BEYOND THE BOSPORUS: Erdogan goes back to his ‘goofy movie’ routine as his central bankers hold rates

BEYOND THE BOSPORUS: Erdogan goes back to his ‘goofy movie’ routine as his central bankers hold rates
Erdogan. Box office hit.
By Akin Nazli in Belgrade October 22, 2020

Turkey’s central bank harried the markets on October 22 by confounding big expectations for a rate hike with the announcement that it was keeping its main policy rate (the one-week repo) at 10.25%. Markets had massively bought into a formal rate increase of at least 150bp.

Following the shock, the Turkish lira, which had been testing below the 7.80-per-dollar level, almost burst into 8-per-dollar territory, setting a fresh all-time low of 7.9788.

The banking index on the Borsa Istanbul also took a nosedive as investors, wondering if they had been inserted into some kind of goofy movie, digested Turkey's latest failure to follow orthodox economics.

“Any committed EM sales-trader would have been here at noon for the CBT's rate decision but I'm afraid I was at lunch (the unspeakable in pursuit of the uneatable) and so missed the huge fcuk-up I mean monetary policy error of the CBT failing to hike rates unequivocally and conventionally,” Julian Rimmer of Investec wrote in an emailed note to investors.

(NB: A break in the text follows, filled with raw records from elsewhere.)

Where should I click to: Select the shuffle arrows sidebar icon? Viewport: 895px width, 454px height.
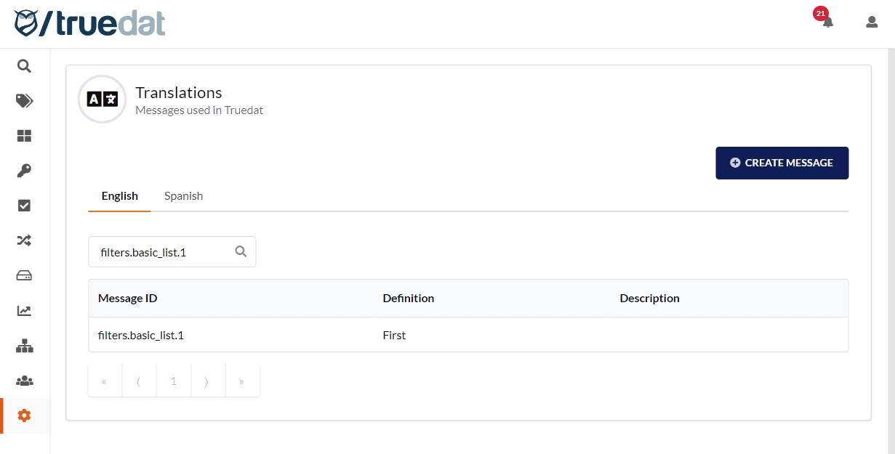pos(24,240)
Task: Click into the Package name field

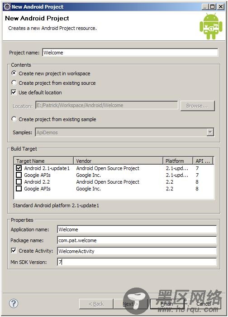Action: (x=137, y=240)
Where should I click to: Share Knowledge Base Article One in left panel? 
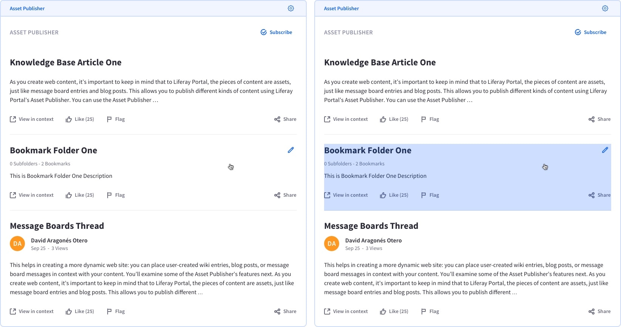pyautogui.click(x=285, y=119)
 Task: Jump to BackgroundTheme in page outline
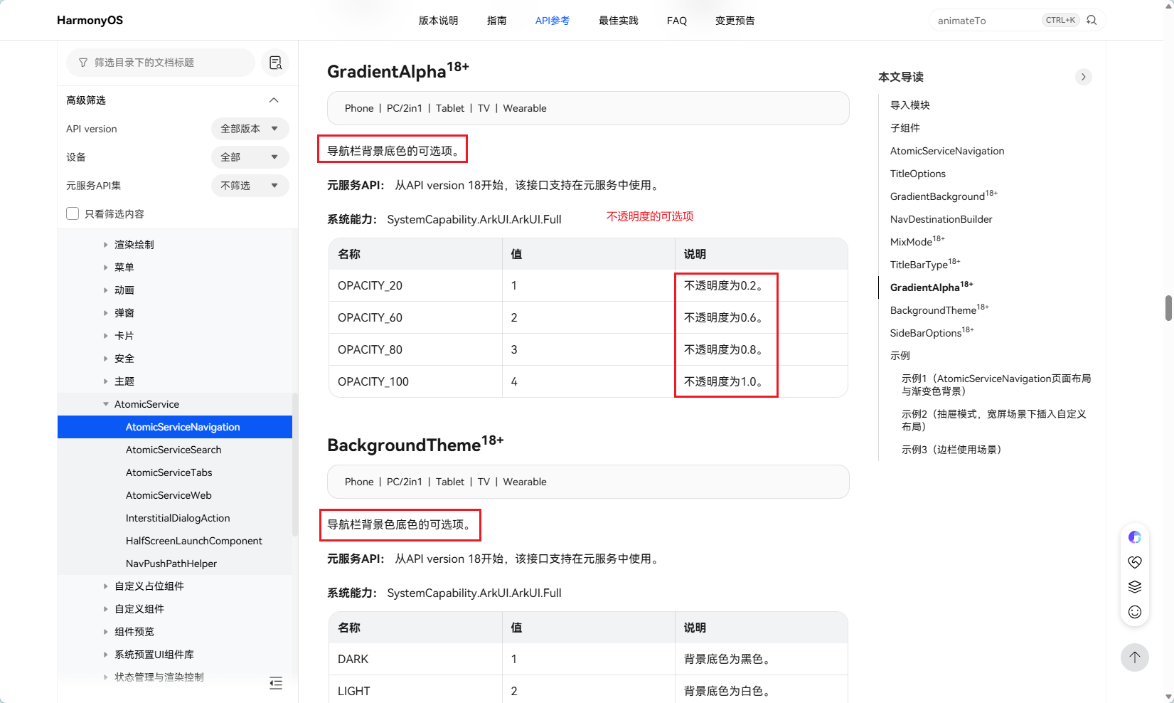pyautogui.click(x=939, y=310)
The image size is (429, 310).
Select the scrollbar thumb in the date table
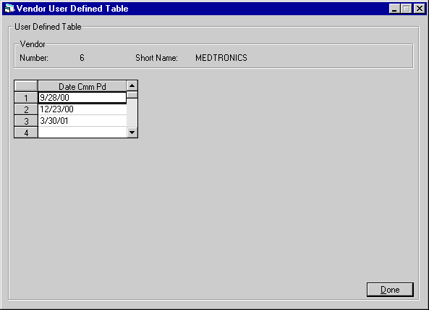click(132, 95)
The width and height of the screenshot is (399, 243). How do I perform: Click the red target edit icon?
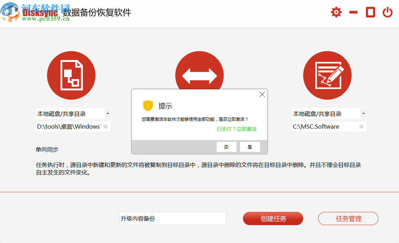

“Ultimately, the mkts will force the CBT to make this tightening and because they have delayed it, it will, of course, have to be so much bigger than originally required,” he added.

The central bank has at the back door hiked its cost of funding by more than 500bp since mid-July, but, the tightening on the table that has a direct impact on the real economy has been blown to the wind as—as any fule kno—President Recep Tayyip Erdogan will not allow the national lender to frankly communicate that it is tightening its monetary policy.

That same story has played out for a decade by now. So, there’s really no need to reiterate it each time it repeats. Erdoganomics rule. OK?

“What to do with trading longs initiated Monday? Let's wait until tomorrow and get a clearer picture. We are about 3% out of the money at the moment,” Rimmer also wrote.

The previous rate-setters’ meeting, of course,  brought a surprise hike in the policy rate. That September 24 move prompted stakeholders in the Turkish markets to work on building positive sentiment. Their marketing was all about how the palace in Ankara was returning to market-friendly behaviour.

Those who bought in have been rocked back in their shoes. Those looking for the comedy in reality could today have done worse than watch how the market pundits were looping the loop trying to reconcile market analysis with the apparent crazies running the Turkish government.

But anyways, while market players are mightily pissed off with the Turkish central bank and its indigestible interest rate strategy, the regulator did at least hike its late liquidity window rate by 150bp to 14.75%.

The ill-communication between the market and the Erdogan administraton has reached biblical proportions. At the September 24 meeting, Turkey did not actually hike its active funding rate but the market perceived the unexpected 200bp hike in the main policy rate as positive. This time around, the active funding rate has been hiked, but the market has perceived a negative shock.

By the way, let’s not forget that these policy rates are only for the central bank’s funding via open market operations, which actually amounts to less than the total lira funding it provides the banks via USD-TRY swap auctions.

For fans of puzzles, Haluk Burumcekci of Burumcekci Consulting, has calculated, in the chart below shared on October 9 by @e507, the overall funding rate at 10.38%, including USD-TRY swaps with local banks, versus a weighted average cost of funding (WACF) of 11.47% as of October 8.

Since then, the central bank has hiked its ‘FX swap 1w’ and ‘Altin (gold) swap 1w’ rates to 11.75% while the ‘ihale’ (auction) rates gradually reached 11.42% as of October 20 (but that is not the overall average figure, it represents only one auction).

As of October 21, the WACF, which excludes swaps, reached 12.52%.